ENTRIES SHOWN:
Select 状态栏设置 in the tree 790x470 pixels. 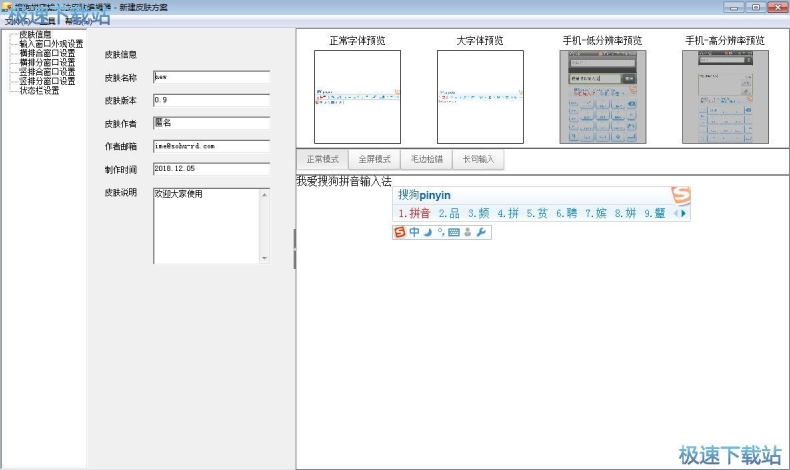(39, 90)
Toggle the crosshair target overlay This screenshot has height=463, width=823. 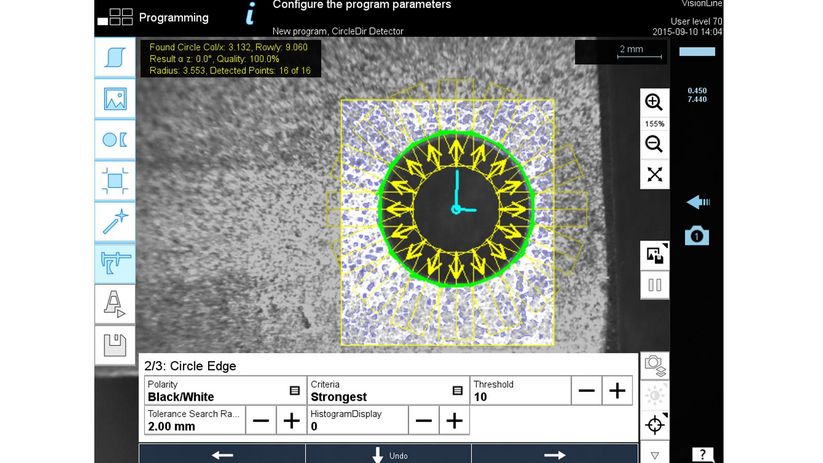tap(655, 425)
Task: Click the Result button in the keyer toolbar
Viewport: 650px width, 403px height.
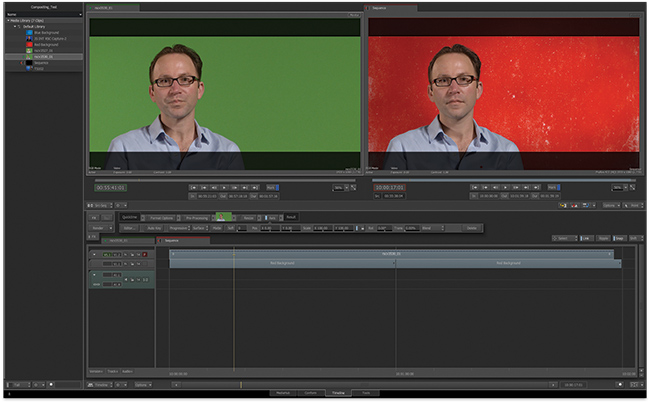Action: (x=292, y=216)
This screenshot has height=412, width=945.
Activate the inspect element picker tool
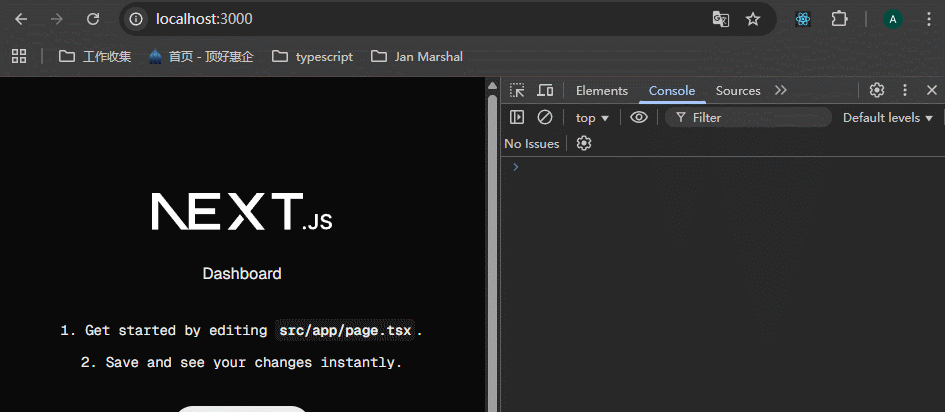(x=517, y=91)
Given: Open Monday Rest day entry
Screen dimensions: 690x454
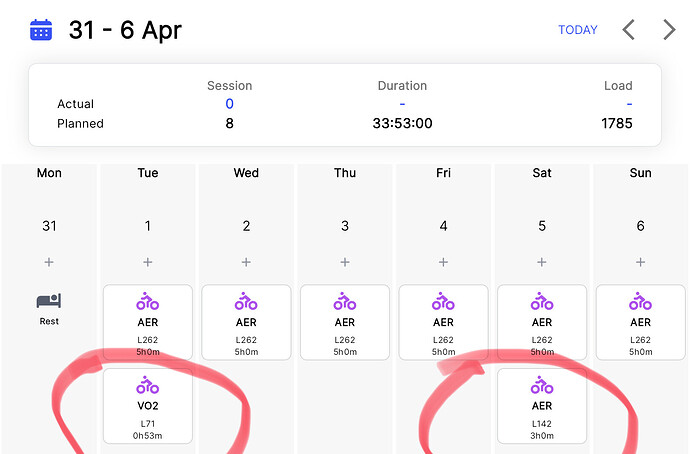Looking at the screenshot, I should 49,309.
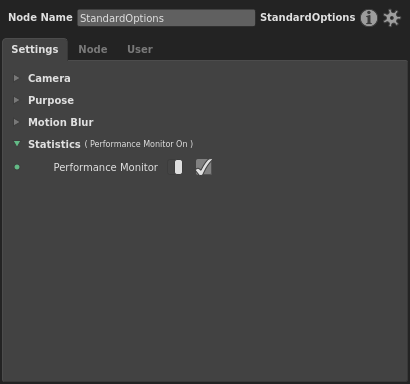Click the green dot beside Performance Monitor
This screenshot has height=384, width=410.
pos(17,167)
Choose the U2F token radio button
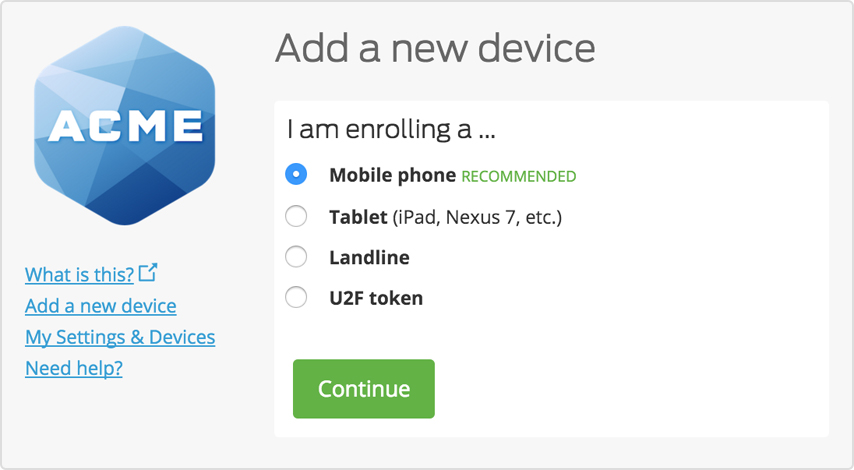The image size is (854, 470). tap(296, 297)
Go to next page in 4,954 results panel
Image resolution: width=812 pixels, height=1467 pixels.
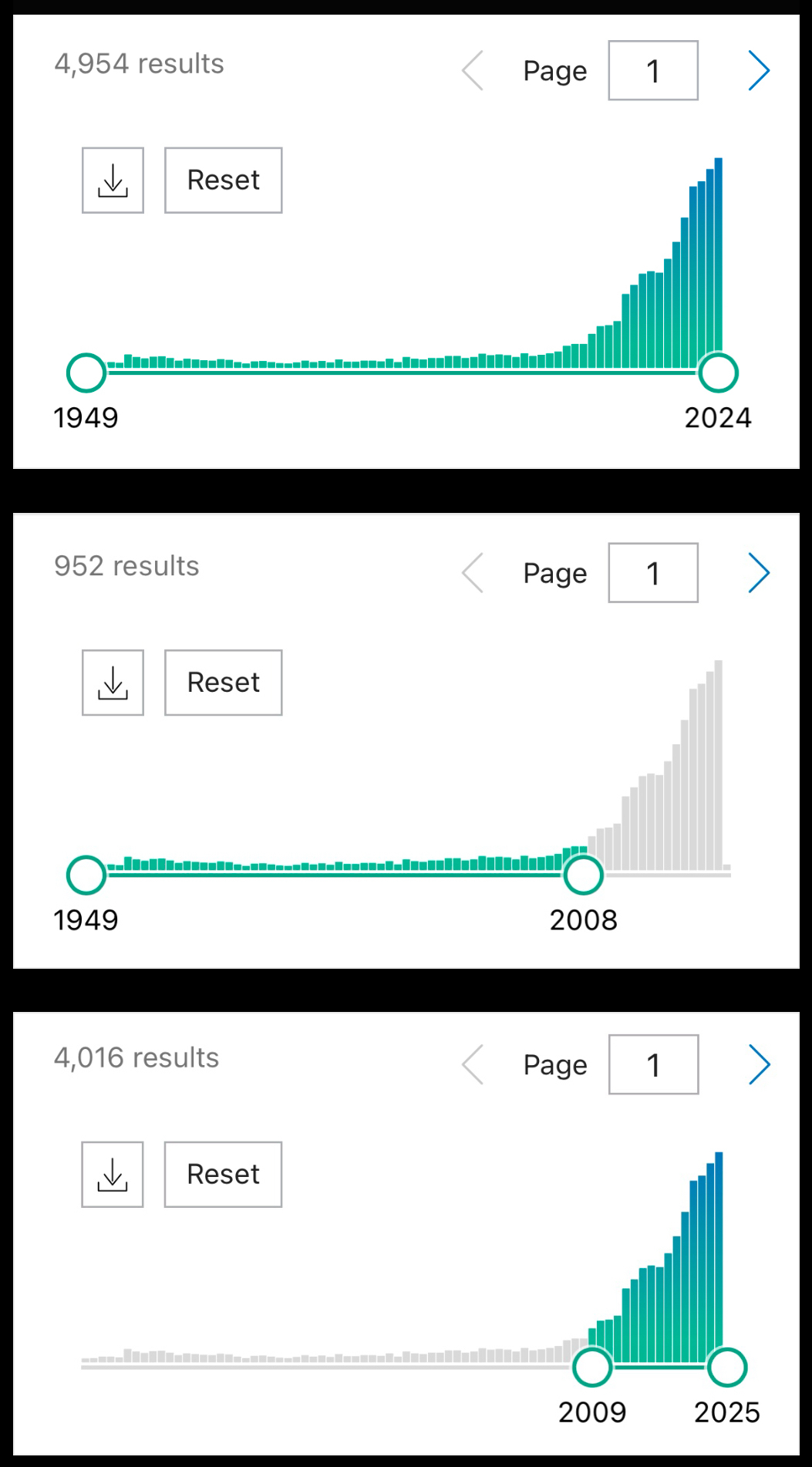point(759,71)
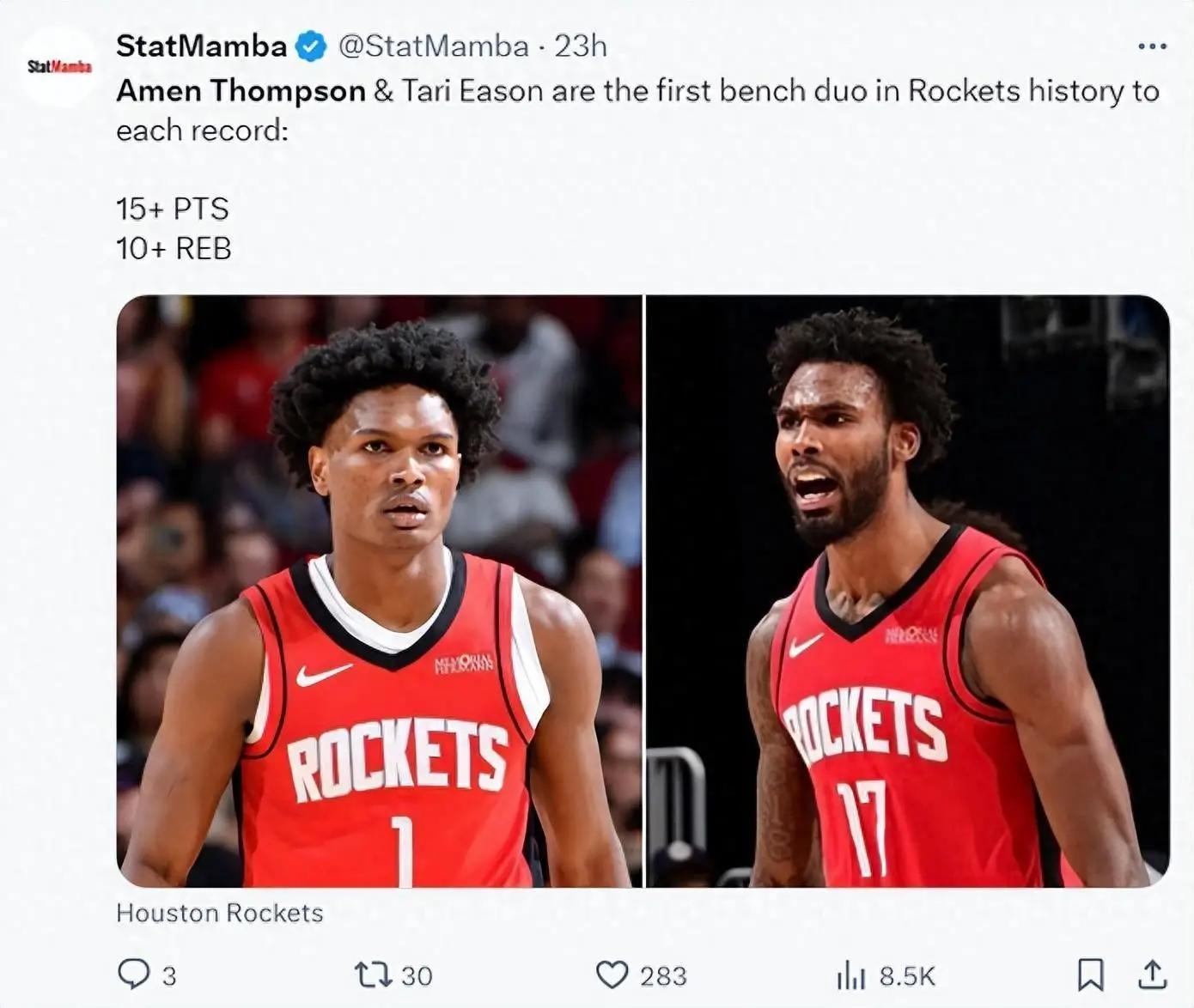This screenshot has height=1008, width=1194.
Task: Click the blue verified badge
Action: pos(311,46)
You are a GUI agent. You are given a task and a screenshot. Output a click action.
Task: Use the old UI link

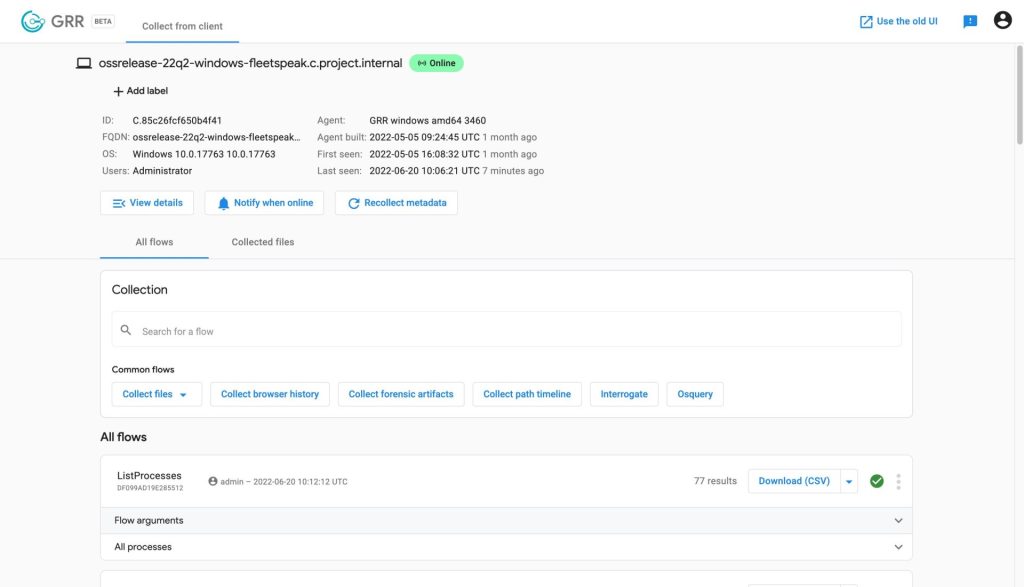[898, 21]
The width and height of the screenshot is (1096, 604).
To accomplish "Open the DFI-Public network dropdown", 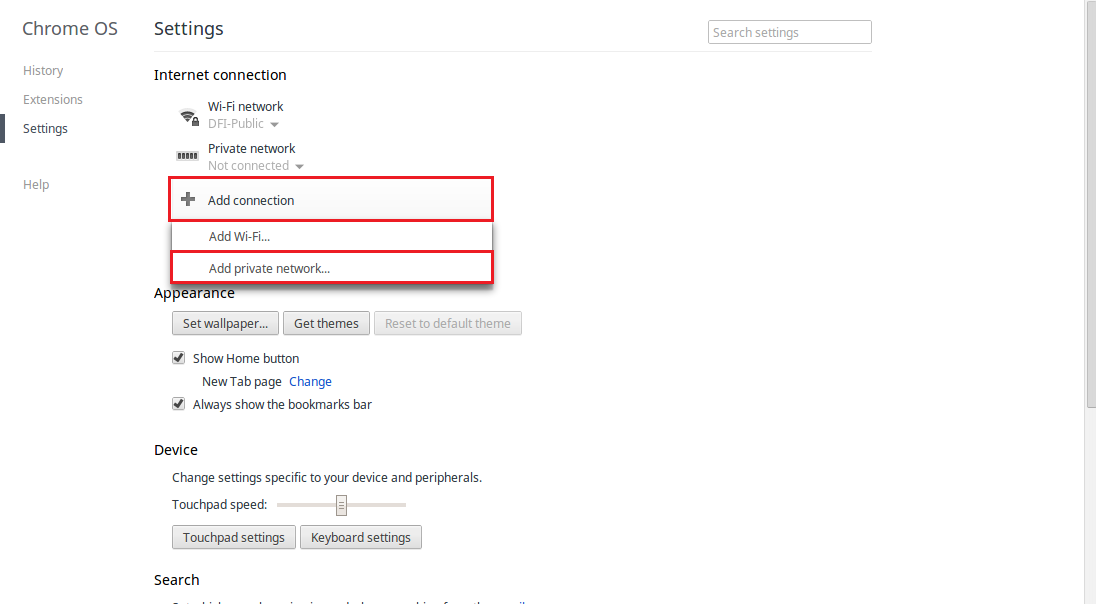I will click(274, 123).
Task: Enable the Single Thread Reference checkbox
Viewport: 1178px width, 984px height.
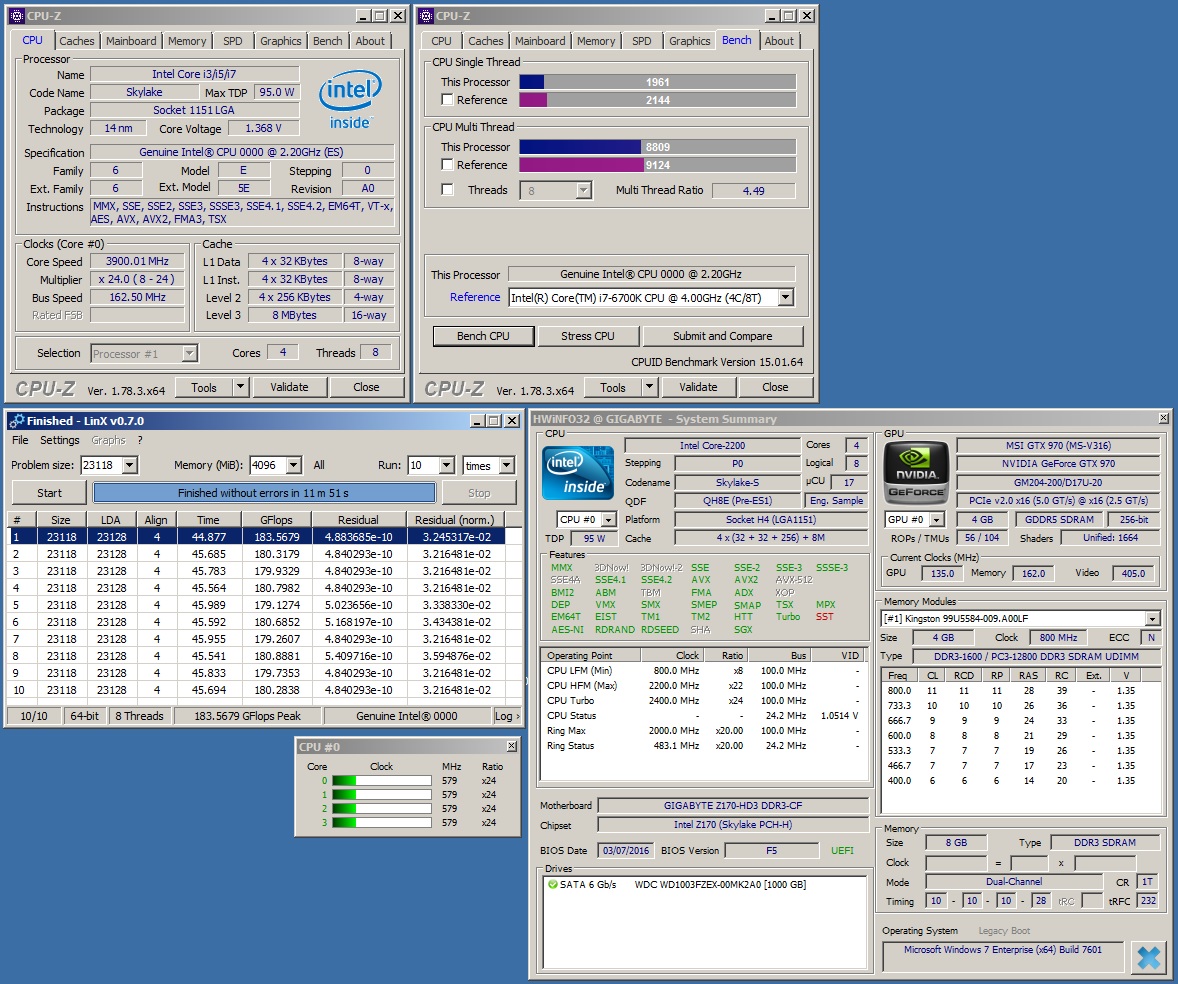Action: [447, 100]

ASSIGNMENT: A clean copy is needed of the lines above from the one with "This screenshot has height=412, width=945." up to and including the one with "Go to next page in 4,954 results panel". Please set it down exactly, with no pictures.

EXERCISE RESULT:
This screenshot has height=412, width=945.
Activate the inspect element picker tool
(x=517, y=91)
Given: Open Monday Rest day entry
Screen dimensions: 690x454
Looking at the screenshot, I should 49,309.
Click the green dot beside Performance Monitor
This screenshot has height=384, width=410.
pos(17,167)
Choose the U2F token radio button
The image size is (854, 470). tap(296, 297)
Go to next page in 4,954 results panel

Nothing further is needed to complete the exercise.